Genesis and Environment of the First White Settlers

     The first pioneers in present Hamilton County were squatters while the Federal surveys were being made.  This was the period of time when the marital status might be initiated by a solemn ceremony of smoking Indian pipes, or, simply by jumping over a broomstick.  The setters were far removed from civil and religious restrictions.

....When the first settlers arrived the county area was a primitive natural wilderness fraught with danger, hardship and privations.  There were magnificent deep forests, but the ear of the pioneer heard the howl of the wolf, scream of the panther and growl of the bear.  Streams were clear and filled with fish, but a family of bear might contest fishing rights.  Natural ponds swamps and lakes were alive with fish and waterfowl, but were also infested with many large snakes.  Wild game was abundant, but roving bands of savage Indian, or more savage while outlaws were a constant menace to the first settlers.

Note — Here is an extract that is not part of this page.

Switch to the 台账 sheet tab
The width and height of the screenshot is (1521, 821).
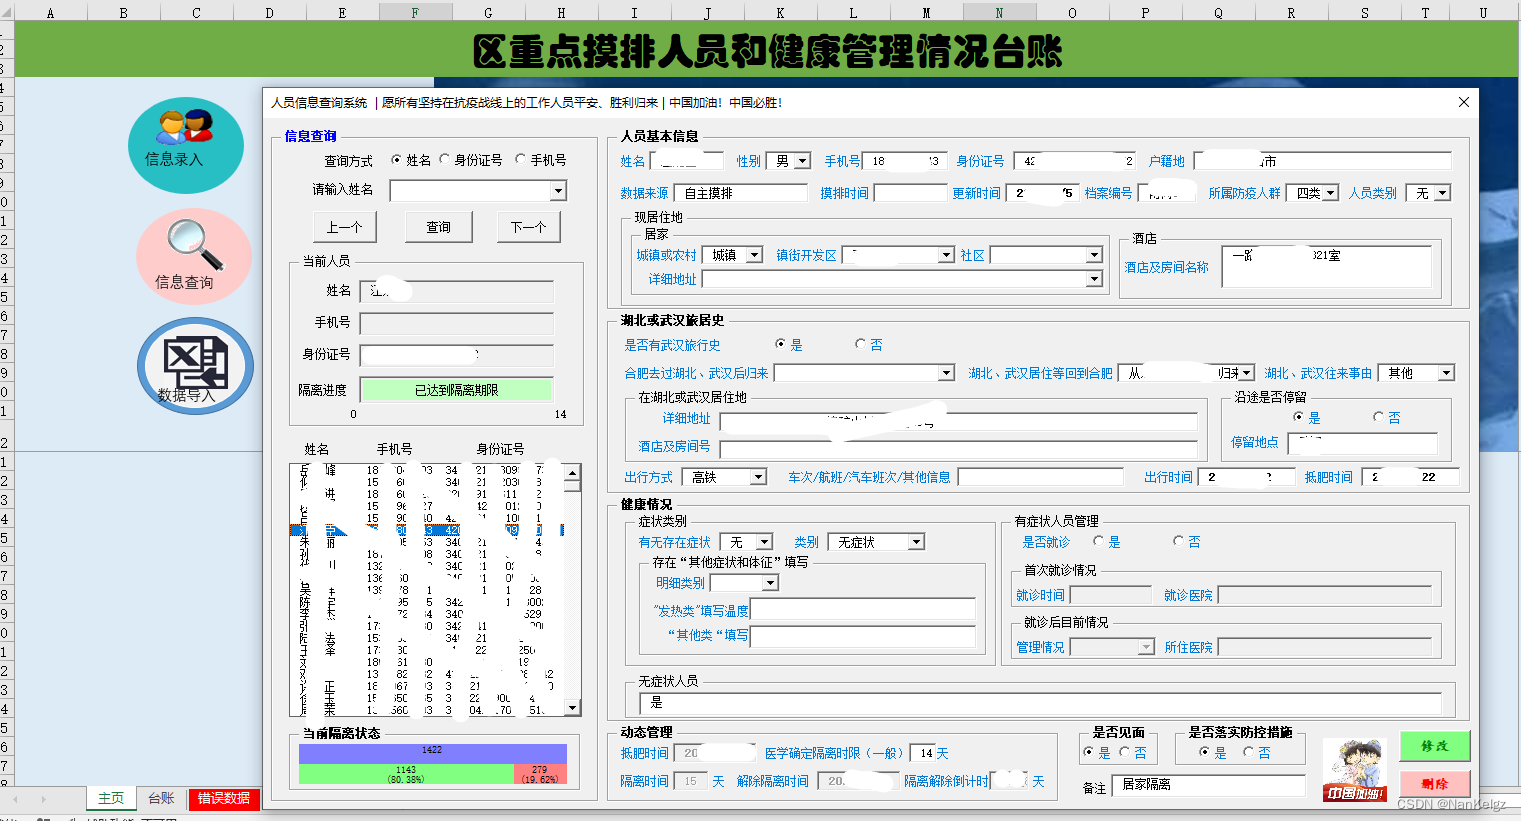click(159, 798)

     It would be an exercise in futility to attempt to name all the families who opened the primitive doors of settlement here.  History sketches by early settlers give us the names of a few of the very first families, viz., Hogg, McKenzie, Herrel; Auxier, Standerfer, Stovall, Upton, Heard, etal.  Within a year or two many other families arrived for whose names the reader may check early land entries and the census of White County for the years 1818, 1820.

     Those early setters, named and unnamed, were the people who built log cabins for shelter, opened clearings for crops and trails for travel. They hunted to obtain food and clothing.  In their vocabulary were such words as: Yoke, broadax, froe, puncheon, rails, clapboards, latch string, dovetail, lean-to, stick and clay, backlog, rifle gun, Flintlock, powder horn, patch, ramrod, bullet mold, flint and steel, tinder, pelts, tanning, buckskin, barleycorn, pestle and mortar, hand mill, horse mill, flax break, cards, scutch, spinning wheel, loom, piggin, noggin, mazer, flail, swifle, riddle, deer saddle, go devil, bar-share plow, etc.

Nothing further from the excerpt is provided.